İtalyan Turizm Müsteşarı Stefano Stefani boşboğazlık ediyor, Alman turistlerden:
- Yazın sahillerimizi dolduran tek tip milliyetçi, sarhoş sarı kafalar, diye söz ediyor.
Almanya Başbakanı Gerhard Schroeder yaz tatilini İtalya'da geçirmeyi planlamışken, Stefani'ye tepki olarak, bundan vazgeçiyor.
İtalya bu tepki karşısında geri adım atıyor.
Başbakan Berlusconi müsteşar Stefani'yi istifa ettiriyor.
Ancak yine de Schroeder İtalya'ya gitmeme kararını değiştirmiş değil.
Bir devlet adamı kendisinin ve ülkesinin onurunu işte böyle koruyor...
Bizimkiler ise askerin başına çuval geçirilip tokatlanmasını bu kadar önemsemiyor.
Dışişleri Bakanı Gül hâlâ ABD ziyaretini ertelemiş değil...
Başbakan Erdoğan yapılan ağır muameleyi hatırlatanları Türk - Amerikan ilişkilerine virüs sokmakla itham ediyor.
Daha da vahimi... Türkiye'nin Güney Irak'a asker göndereceğinden söz ediliyor. Yani, uğradığı hakaret yetmezmiş gibi askerimiz Amerikan ordusunun hizmetine koşturuluyor... Bu kadar mı düştük...
Türkiye'de 5 milyon yoksul varmış. AB'nin başkenti Brüksel'in nüfusundan daha fazla...
Banka batıranlara 2 milyar lira maaş bağlanıyor. Banka batırmayan emekli iseniz... 332 milyon...
İstanbul'da teknoloji üreten ve ihraç eden bir firmanın üst düzey yöneticisi diyor ki:
- Irak şu an en büyük hedef pazarlarımızdan biri... Ama maalesef ABD ve Kürt gruplarla her problem ortaya çıkışında Habur sınır kapısını kapatmaya çalışıyoruz. Son krizde yaptığmız gibi... Bazen de kapatıyoruz. Ve maalesef bunu yaparken en büyük zararı kendimize veriyoruz. Kendi mallarımızın geçişi gecikiyor, kendi bindiğimiz dalı kesiyoruz. Karşı tarafa karşı kullanacak başka silahımız yok mu?

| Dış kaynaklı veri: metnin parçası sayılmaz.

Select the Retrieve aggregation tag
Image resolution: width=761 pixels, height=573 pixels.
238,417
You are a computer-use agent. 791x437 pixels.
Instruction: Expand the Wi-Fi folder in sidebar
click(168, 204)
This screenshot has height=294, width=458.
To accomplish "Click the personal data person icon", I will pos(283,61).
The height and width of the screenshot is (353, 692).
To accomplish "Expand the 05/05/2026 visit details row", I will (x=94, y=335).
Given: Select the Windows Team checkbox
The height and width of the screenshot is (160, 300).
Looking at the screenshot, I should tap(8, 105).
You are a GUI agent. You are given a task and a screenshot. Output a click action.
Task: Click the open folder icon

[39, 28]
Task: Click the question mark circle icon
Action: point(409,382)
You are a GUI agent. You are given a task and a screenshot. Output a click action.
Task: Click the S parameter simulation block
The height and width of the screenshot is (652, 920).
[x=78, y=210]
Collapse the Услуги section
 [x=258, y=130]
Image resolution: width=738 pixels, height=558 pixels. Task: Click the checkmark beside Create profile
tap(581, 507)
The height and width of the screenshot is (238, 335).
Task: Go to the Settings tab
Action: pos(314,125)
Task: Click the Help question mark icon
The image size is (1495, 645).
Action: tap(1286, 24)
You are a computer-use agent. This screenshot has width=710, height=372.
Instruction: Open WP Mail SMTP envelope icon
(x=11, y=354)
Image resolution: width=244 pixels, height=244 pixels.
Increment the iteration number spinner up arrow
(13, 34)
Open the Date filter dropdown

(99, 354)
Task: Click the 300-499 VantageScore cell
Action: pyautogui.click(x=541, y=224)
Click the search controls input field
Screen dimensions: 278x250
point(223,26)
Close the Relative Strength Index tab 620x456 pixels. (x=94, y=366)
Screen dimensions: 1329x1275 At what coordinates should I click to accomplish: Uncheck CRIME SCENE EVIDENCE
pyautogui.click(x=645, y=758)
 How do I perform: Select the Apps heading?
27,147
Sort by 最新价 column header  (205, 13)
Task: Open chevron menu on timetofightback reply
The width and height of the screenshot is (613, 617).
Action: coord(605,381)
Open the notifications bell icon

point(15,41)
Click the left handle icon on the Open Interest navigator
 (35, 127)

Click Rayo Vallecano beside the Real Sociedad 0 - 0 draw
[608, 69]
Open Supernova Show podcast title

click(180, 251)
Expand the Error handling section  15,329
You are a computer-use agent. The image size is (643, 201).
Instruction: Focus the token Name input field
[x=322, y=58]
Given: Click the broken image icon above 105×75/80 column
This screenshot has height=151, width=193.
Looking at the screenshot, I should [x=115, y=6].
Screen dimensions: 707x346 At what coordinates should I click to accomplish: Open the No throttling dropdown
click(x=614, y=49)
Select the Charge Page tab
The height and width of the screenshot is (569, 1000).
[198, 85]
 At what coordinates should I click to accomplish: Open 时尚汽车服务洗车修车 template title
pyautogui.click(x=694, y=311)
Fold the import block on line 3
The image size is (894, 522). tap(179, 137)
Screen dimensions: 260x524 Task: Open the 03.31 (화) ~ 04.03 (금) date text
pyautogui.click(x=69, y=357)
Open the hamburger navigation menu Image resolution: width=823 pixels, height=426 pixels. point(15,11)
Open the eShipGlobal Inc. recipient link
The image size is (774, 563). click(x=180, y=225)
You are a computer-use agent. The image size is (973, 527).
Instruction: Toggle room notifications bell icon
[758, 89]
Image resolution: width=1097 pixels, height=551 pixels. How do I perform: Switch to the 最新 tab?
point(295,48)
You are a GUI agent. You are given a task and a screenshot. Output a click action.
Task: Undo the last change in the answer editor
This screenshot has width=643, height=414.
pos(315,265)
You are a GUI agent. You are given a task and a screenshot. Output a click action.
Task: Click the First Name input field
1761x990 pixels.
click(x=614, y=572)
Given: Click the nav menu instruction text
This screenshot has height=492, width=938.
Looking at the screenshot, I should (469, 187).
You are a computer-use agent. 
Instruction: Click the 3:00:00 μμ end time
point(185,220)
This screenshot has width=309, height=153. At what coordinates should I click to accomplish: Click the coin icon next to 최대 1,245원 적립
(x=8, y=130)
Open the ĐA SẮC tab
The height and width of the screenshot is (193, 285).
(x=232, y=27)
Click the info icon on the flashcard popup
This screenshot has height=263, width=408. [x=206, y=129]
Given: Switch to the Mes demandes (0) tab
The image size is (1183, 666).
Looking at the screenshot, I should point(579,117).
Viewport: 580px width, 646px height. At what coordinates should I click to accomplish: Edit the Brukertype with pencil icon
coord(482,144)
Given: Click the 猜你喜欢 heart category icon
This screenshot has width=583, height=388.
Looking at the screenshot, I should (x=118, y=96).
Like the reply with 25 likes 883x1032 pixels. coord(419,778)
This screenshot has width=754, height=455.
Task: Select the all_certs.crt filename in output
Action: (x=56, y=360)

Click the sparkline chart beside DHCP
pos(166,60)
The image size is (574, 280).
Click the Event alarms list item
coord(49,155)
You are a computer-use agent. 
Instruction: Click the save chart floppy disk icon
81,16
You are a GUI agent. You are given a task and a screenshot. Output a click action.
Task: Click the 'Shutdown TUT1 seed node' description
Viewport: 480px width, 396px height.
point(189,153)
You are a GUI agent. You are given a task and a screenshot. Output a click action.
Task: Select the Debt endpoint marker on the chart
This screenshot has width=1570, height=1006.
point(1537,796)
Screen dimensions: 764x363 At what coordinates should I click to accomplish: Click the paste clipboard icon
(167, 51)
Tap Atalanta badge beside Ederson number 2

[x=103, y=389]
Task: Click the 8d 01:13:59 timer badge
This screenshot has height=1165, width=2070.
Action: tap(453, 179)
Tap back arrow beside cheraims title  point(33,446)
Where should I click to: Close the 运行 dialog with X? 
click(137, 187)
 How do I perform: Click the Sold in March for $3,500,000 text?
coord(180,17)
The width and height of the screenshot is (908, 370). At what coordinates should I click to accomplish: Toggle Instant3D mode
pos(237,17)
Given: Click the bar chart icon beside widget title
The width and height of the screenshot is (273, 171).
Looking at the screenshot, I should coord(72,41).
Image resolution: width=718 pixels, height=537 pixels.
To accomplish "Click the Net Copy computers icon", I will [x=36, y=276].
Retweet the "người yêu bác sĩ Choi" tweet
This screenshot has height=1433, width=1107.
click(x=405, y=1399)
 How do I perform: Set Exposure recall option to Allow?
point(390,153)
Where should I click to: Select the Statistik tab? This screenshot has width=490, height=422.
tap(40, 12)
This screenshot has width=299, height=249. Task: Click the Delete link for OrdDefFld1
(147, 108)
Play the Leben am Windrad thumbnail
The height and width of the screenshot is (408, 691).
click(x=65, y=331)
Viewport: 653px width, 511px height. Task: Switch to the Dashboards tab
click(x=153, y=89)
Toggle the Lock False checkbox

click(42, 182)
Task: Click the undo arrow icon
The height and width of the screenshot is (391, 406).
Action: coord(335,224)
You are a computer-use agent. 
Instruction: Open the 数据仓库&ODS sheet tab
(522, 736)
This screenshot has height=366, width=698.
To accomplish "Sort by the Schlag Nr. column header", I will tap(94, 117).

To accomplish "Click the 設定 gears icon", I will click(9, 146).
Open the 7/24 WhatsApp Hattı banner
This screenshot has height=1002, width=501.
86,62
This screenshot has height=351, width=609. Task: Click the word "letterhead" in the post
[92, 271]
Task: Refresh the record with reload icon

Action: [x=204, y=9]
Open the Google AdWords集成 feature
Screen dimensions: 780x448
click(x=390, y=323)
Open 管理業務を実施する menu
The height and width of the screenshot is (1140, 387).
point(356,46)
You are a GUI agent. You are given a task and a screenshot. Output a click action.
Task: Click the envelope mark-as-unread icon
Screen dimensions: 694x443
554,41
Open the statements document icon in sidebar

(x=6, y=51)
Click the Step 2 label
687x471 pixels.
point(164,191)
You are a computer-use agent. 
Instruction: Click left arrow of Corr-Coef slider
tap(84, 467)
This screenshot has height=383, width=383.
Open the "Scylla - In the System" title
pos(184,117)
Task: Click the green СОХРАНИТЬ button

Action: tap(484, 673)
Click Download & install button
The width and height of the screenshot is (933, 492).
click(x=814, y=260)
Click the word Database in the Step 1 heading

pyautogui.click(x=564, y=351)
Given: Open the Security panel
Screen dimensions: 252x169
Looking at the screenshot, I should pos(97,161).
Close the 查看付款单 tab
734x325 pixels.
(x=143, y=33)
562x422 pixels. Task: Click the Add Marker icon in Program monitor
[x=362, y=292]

Mustafa Ustaoğlu mobilya - aksesuar ticareti yapan vergi mükellefi bir yurttaşımız...
10 Temmuz günü işyerine gelen yoklama memurları kendisini bir konuyu görüşmek için vergi dairesine davet ediyorlar. Mustafa Bey orada olmadığı için yazılı davet mektubu bırakıyorlar. Mektupta şöyle bir ibare.
"Mükellefiyetinizle ilgili olarak vergi dairemizce aranmaktasınız"
Davetteki nezakete bakınız...
Sanki kanun kaçaklarına gönderilen celp belgesi... Devlete yakışıyor mu?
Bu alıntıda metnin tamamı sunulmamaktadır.